Friday, July 18, 2025

Letter: Criminal classes (1976)

Letter to the Editors from the July 1976 issue of the Socialist Standard

Criminal classes

The Socialist Party persistently state in their vintage way that there are only two classes in society. I beg to differ. My list of classes would include criminals who were once members of the working class, and the self-employed. Your figures of two classes is petty.
R. West
London W.10


Reply:
Your contention about criminals might be answered by looking at court reports in the newspapers. Do the accused give their occupations as “burglar”, “smash-and-grab raider” or “bag snatcher”? Of course not. They describe themselves as salesmen, labourers, drivers, factory workers, unemployed etc. — in short, as members of the working class.

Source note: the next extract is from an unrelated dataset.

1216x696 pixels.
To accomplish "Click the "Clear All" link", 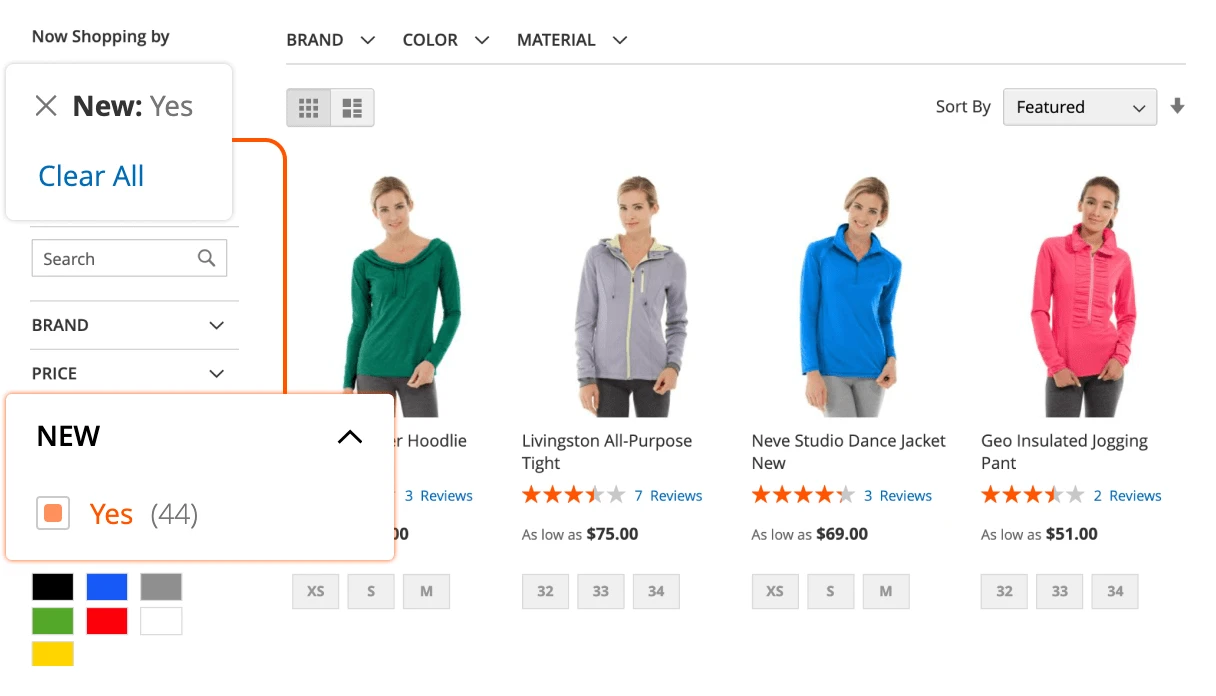I will point(90,176).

The definition of a worker is one who has no ownership of the means of living and is therefore forced to sell his labour-power, his only possession, in order to live. There are always numbers trying to escape this life-sentence or to solve the perpetual working-class problem of insufficient money, by crime. Hardly any live by it; it is a sporadic activity, and for the rest of the time the individual is faced with having to find a job because that is his class position.

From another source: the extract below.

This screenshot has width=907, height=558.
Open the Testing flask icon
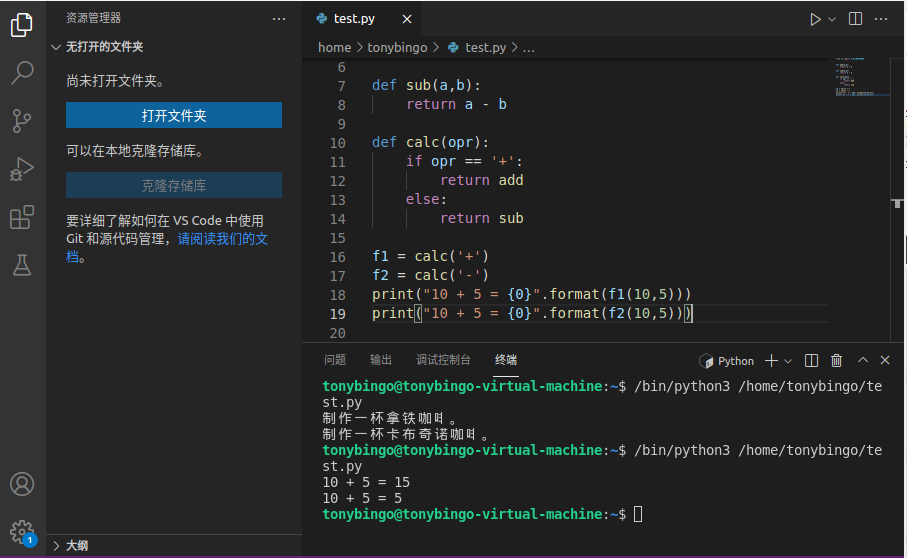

By “self-employed” presumably you mean small shopkeepers and other one-man businesses. Again, consider definitions. A capitalist, because of his ownership of the means of production, employs people and appropriates the surplus value created by them to turn it into interest and profit. A person using no other labour-power than his own is not in this position. If he is a shopkeeper his profit is from trading, i.e. it is a small portion of what is realized from the surplus value created in manufacture. Generally his position is no different from what it would be if he were an employee, nor is his income. As an example, some “landlords” of public-houses are managers employed by breweries and others are tenants and allegedly “their own masters”; in practice the difference is purely one of business administration and the “landlord” is a member of the working class — as are these self-employed individuals as a whole.
Editors.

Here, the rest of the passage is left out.